During the first five months of FY26, the federal government managed to generate higher revenues to offset rising expenditures. Collections from customs duties increased significantly, exceeding the previous year by $109 billion. This revenue boost primarily stems from new tariffs imposed by the government.

  • Increased customs duties: $109 billion
  • Growth from individual income and payroll taxes: $132 billion

However, overall spending reached $3.1 trillion, which represents an increase of $64 billion from the same period last year.
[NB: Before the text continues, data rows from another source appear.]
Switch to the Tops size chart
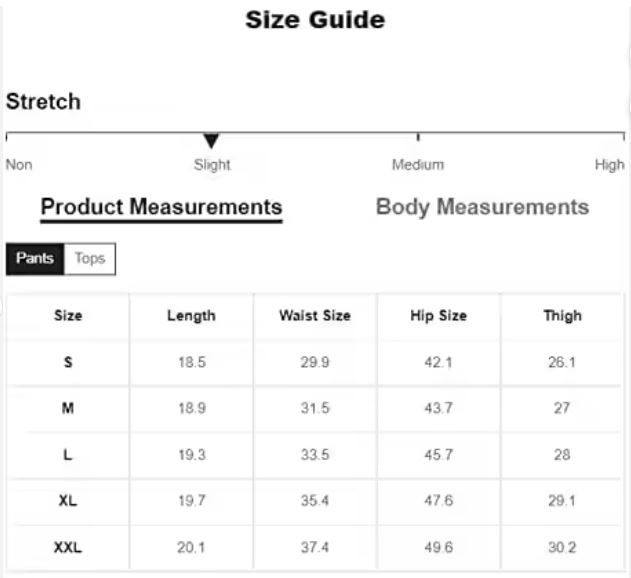 click(90, 259)
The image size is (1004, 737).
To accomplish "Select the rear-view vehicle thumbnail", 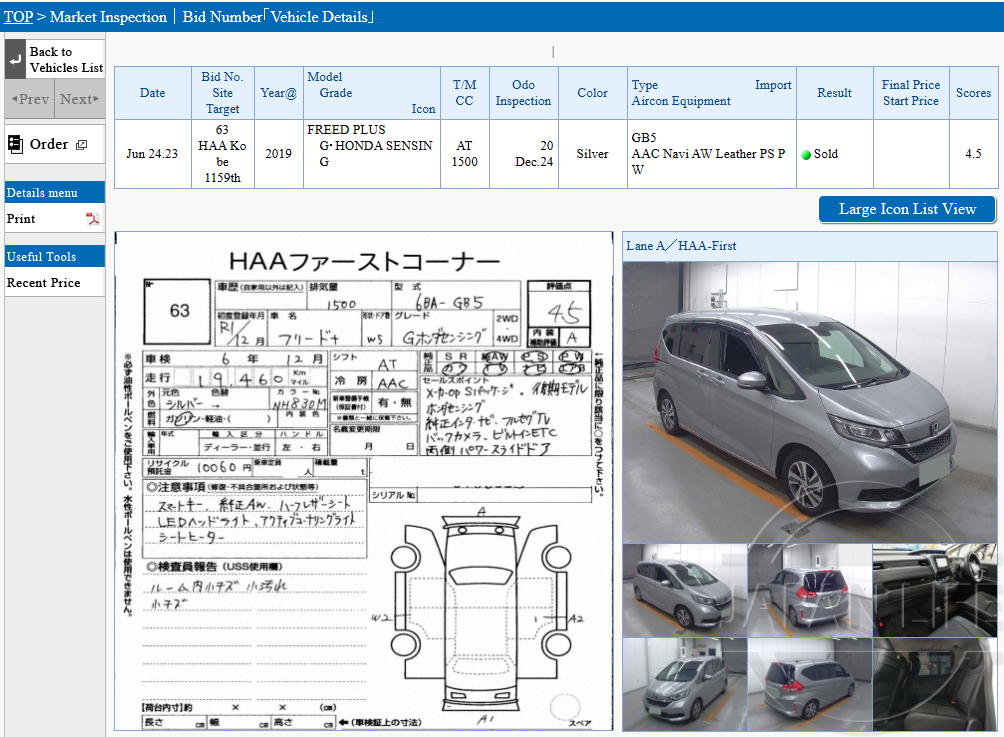I will (810, 590).
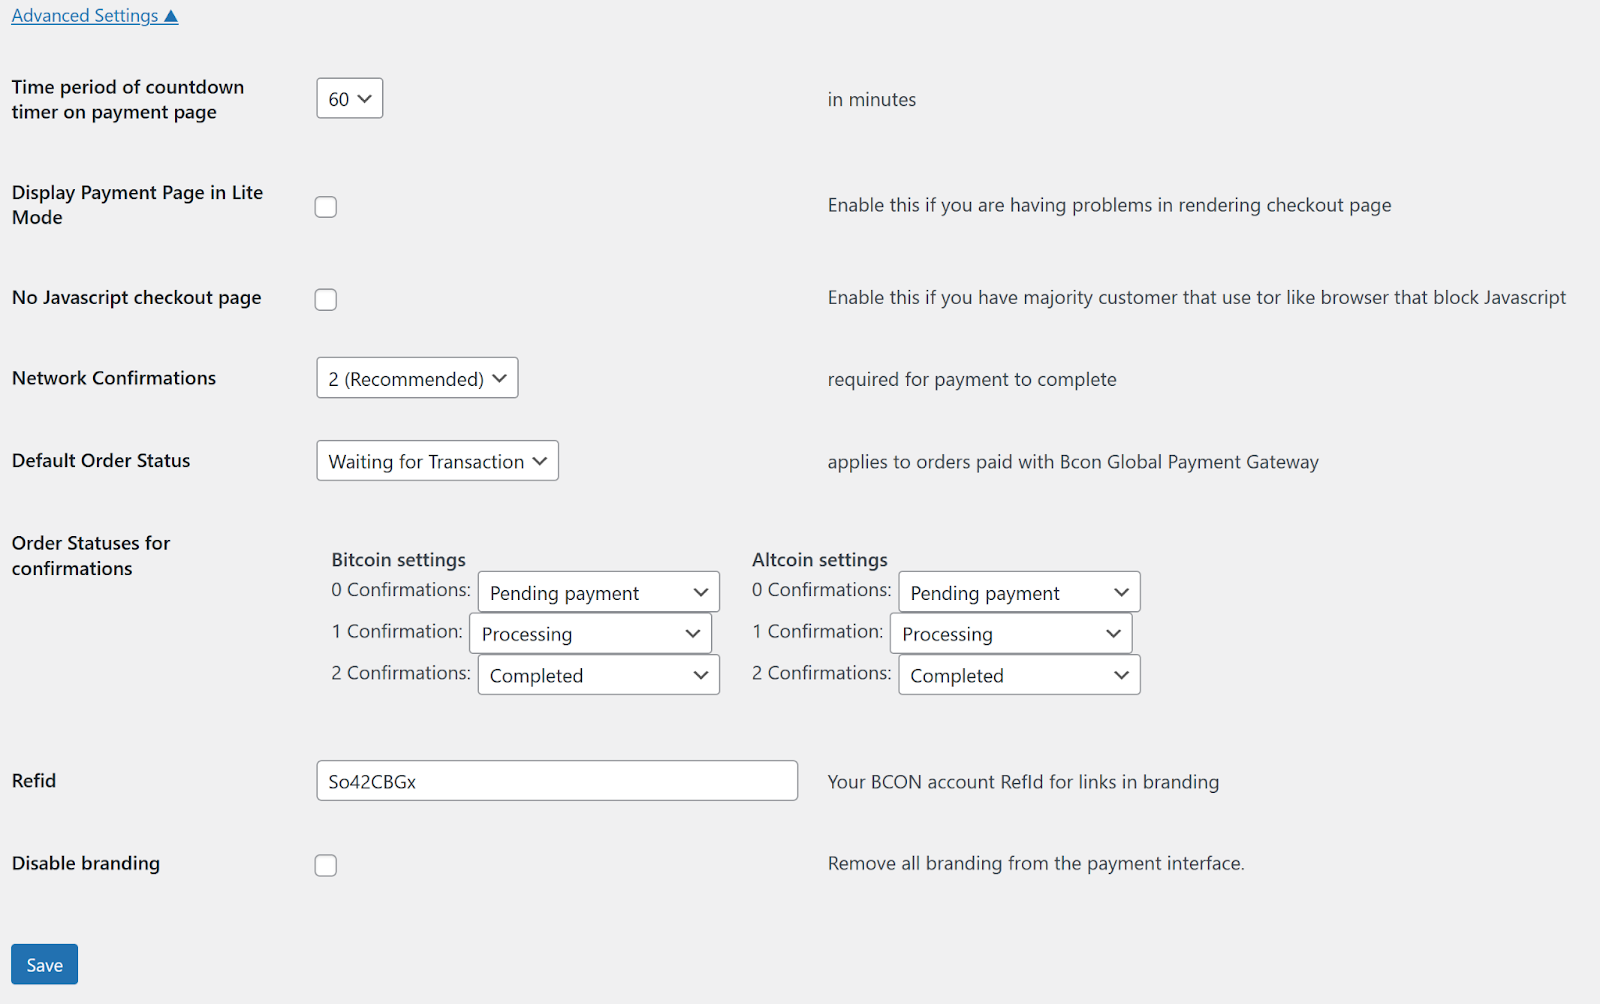This screenshot has height=1004, width=1600.
Task: Tick the No Javascript checkout page checkbox
Action: coord(326,300)
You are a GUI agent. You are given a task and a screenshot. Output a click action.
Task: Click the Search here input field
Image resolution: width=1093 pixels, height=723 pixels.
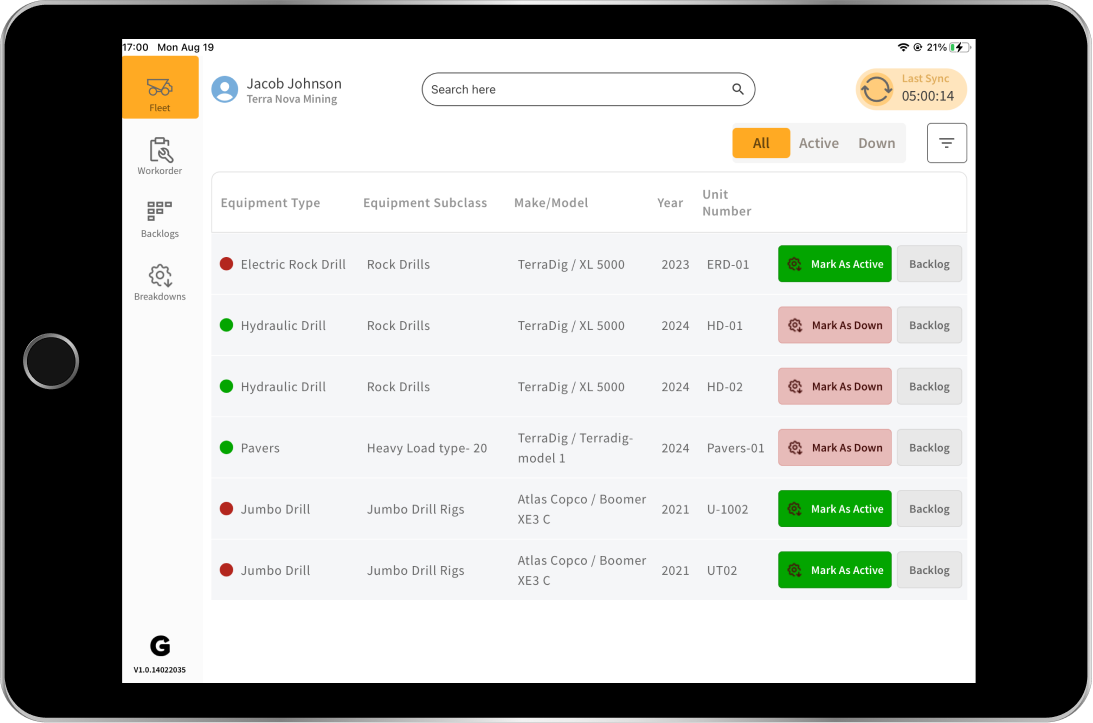tap(575, 89)
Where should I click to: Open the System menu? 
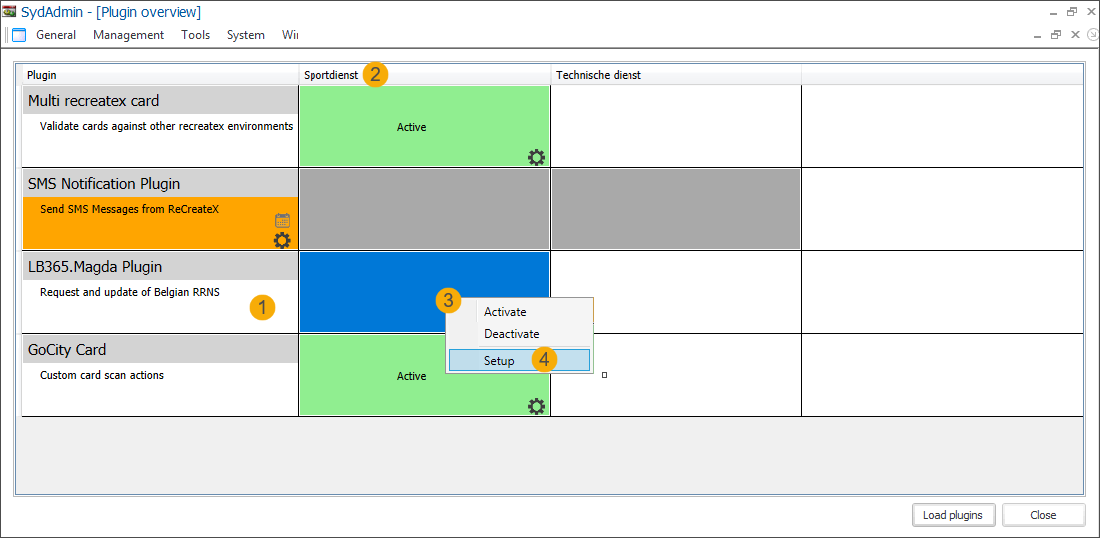point(245,35)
Noteworthy increases in outlays occurred across major programs such as Social Security, Medicare, and Medicaid, which rose by $104 billion.

Departmental Spending Trends

In terms of departmental budgets, both the Department of Defense and the Department of Veterans Affairs experienced upsurges. Conversely, the Department of Agriculture, Department of Homeland Security, and Department of Education reported spending reductions. The Environmental Protection Agency noted a $20 billion decrease, primarily due to past expenditures under a clean energy grant program.

The CBO’s findings reflect a complex fiscal landscape. As the government continues to borrow at this pace, stakeholders are urged to examine the sustainability of these practices moving forward.